Thursday, February 24, 2011

What the Night Knows

Dean Koontz is scary.  We all know that and accept it as a fact.  What I don't understand is why I read his books?  Sometimes they get a little "out there" and you wonder what in the world the author thinks about when he is in bed falling asleep.  Where do his ideas originate from?

This one wasn't any exception to the rule.  The main character was 14 when he lost his entire family to a sadistic, crazy serial murderer, who he ended up killing when he walked in on the ritual.  (I say ritual, because this murderer was crazy with a capital C).  That is not a spoiler alert, it actually tells you on the inside flap.  What is so scary is what happens to his family when he grows up and marries, having kids who are all special in there own way.

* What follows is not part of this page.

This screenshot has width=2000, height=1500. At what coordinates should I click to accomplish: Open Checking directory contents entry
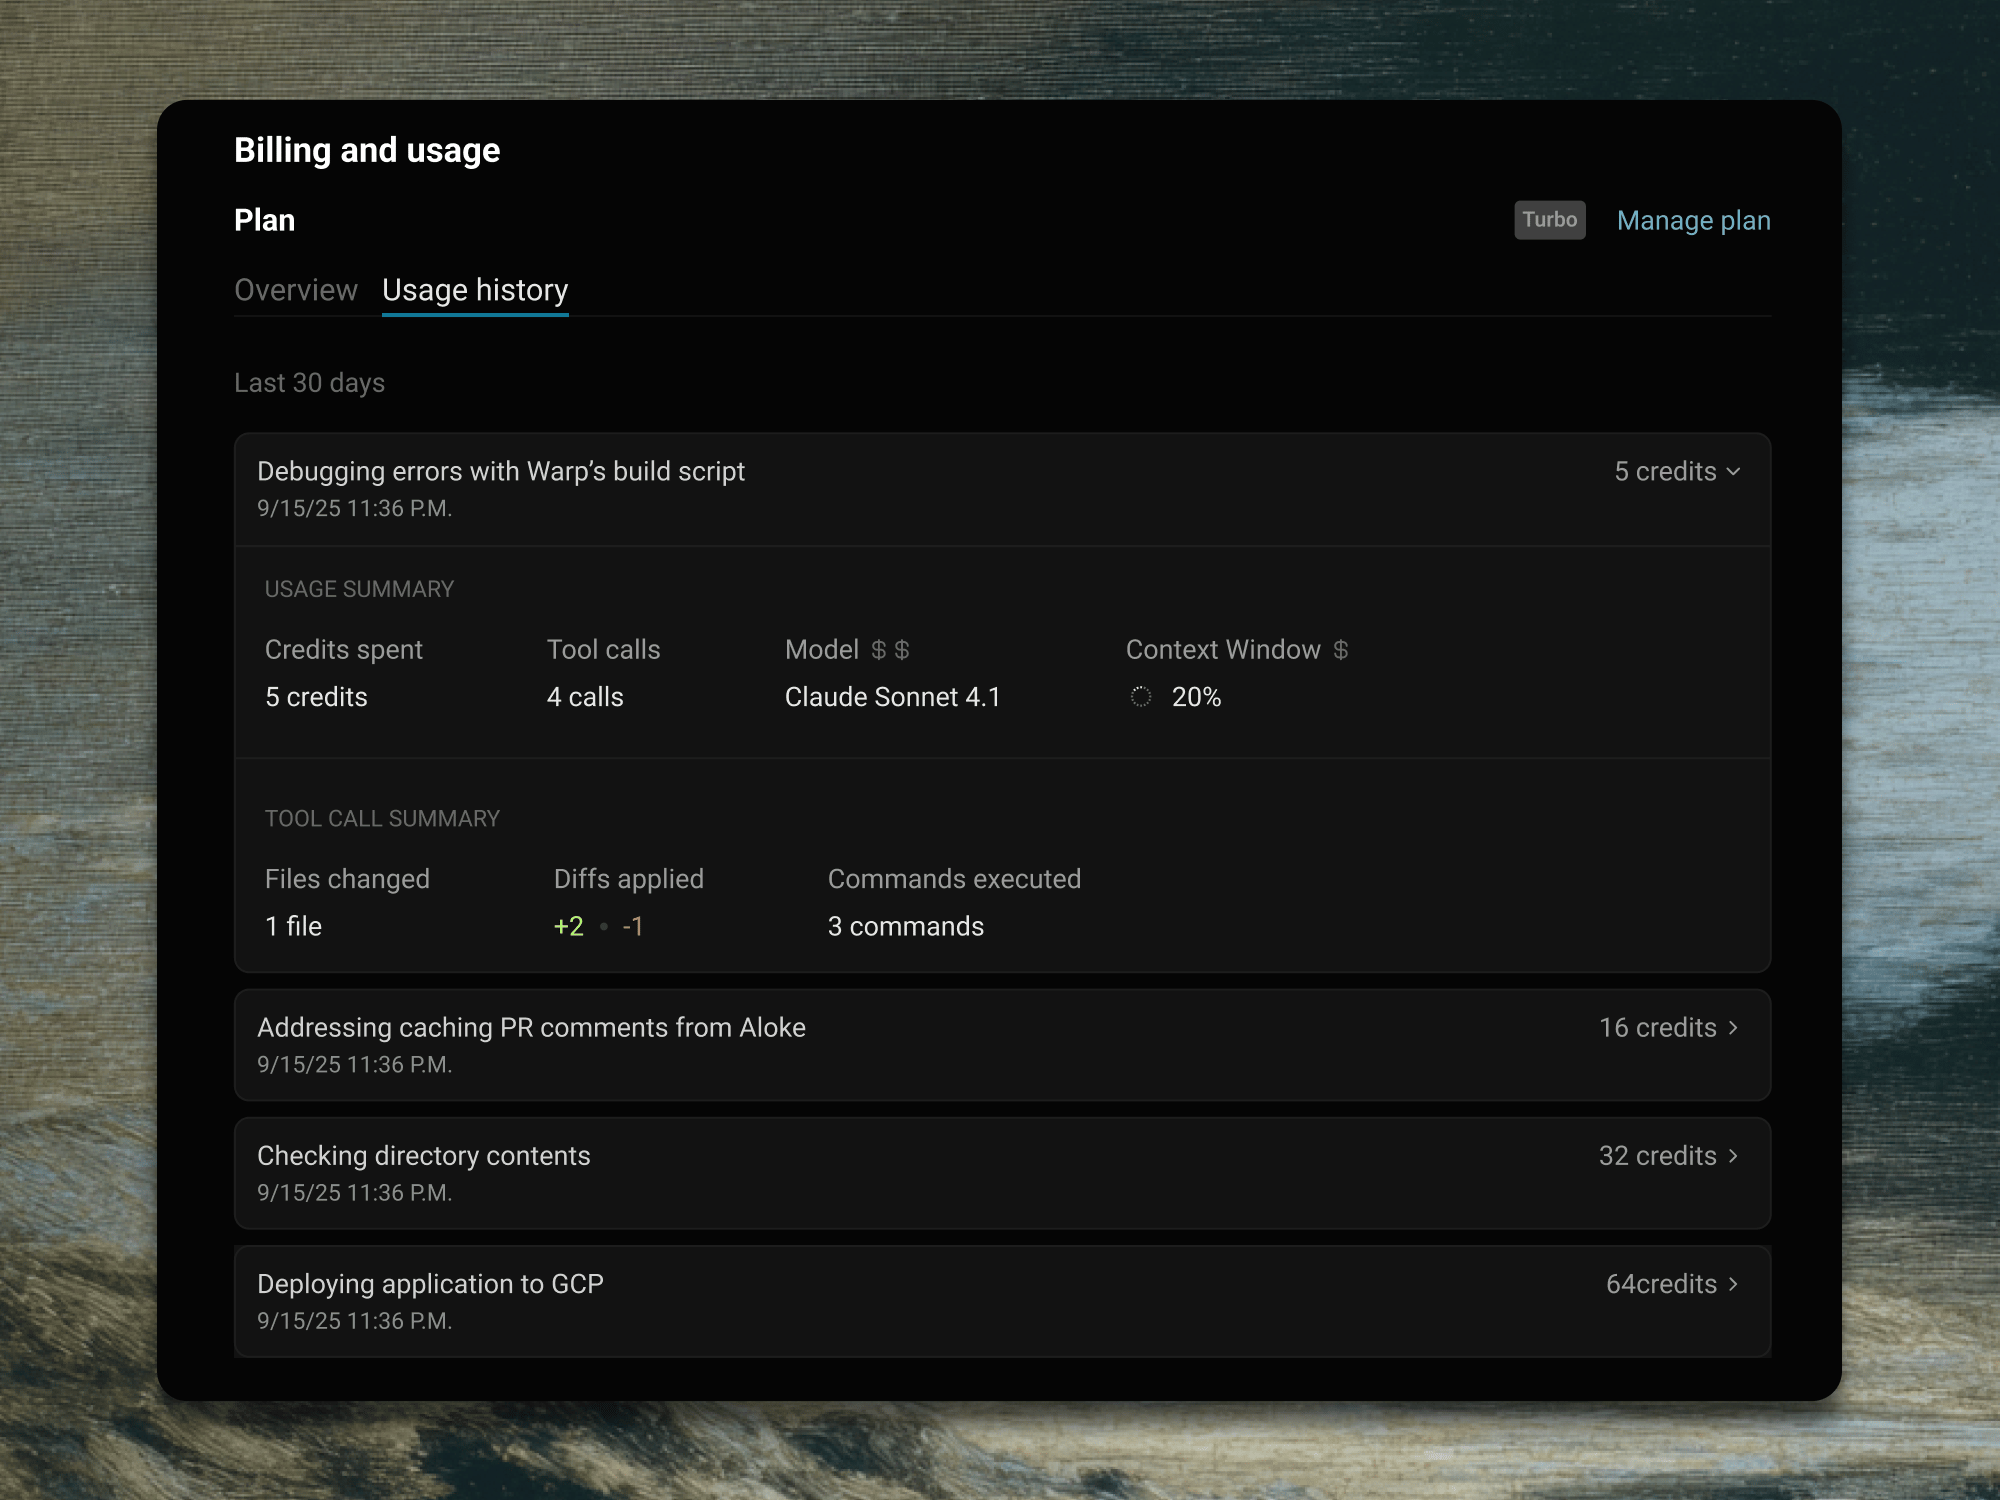point(424,1156)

I couldn't sleep while reading this book.  There were alot of images of shadow people in the novel, and things seen in mirrors or out of the corner of your eye.  You know, like when you are just starting to fall asleep and suddenly think you see something but it is only a trick of your imagination.  One focus of the story was about children and animals "sensing" what adults refuse to admit to.  When the main character is at his wits end, he seeks out someone to do an exorcism, and believes a defrocked priest can help him.

The former Catholic priest, Abelard, is creepy in his own right.  He was kicked out of the church because of molesting children, and Koontz describes him exactly as you would imagine what someone who does that to children who would look like:  chain smoking with tobacco stained fingertips and hair, unwashed, and undernourished.  It really disgusted me when the priest showed John he wore two watches, one on each wrist, to explain how he handled his guilt over his own crime.  The one watch was just for telling time, like any other human would use.  The other didn't run, he merely kept it piece with the date feature set on a certain day, month and year.  He explained what the date meant, it was the last time he "sinned" with a child, which had been just a few weeks earlier.  It was to remind him of his sins.

The priest explains he can't do the exorcism because he is no longer allowed to practice, but gives him some advice:  "Abelard said, 'We don't live in Biblical times.  God doesn't appear in burning bushes and the like.  Angels no longer materialize in all their winged glory.  I think the divine has taken a few steps back from humankind, perhaps in revulsion, perhaps because we don't deserve to look directly upon holy beings anymore.  In my experience, when the divine enters the world these days from outside of time, it manifests discreetly through children and animals.' ".

Well, it is a clue to how the book ends.  As I am writing this, it is quiet in the house and dark outside.  Just mentioning this book gives me a little scare.  It doesn't help when your cat his running through the place in what appears to be playing with something I can't see (or is it someone)?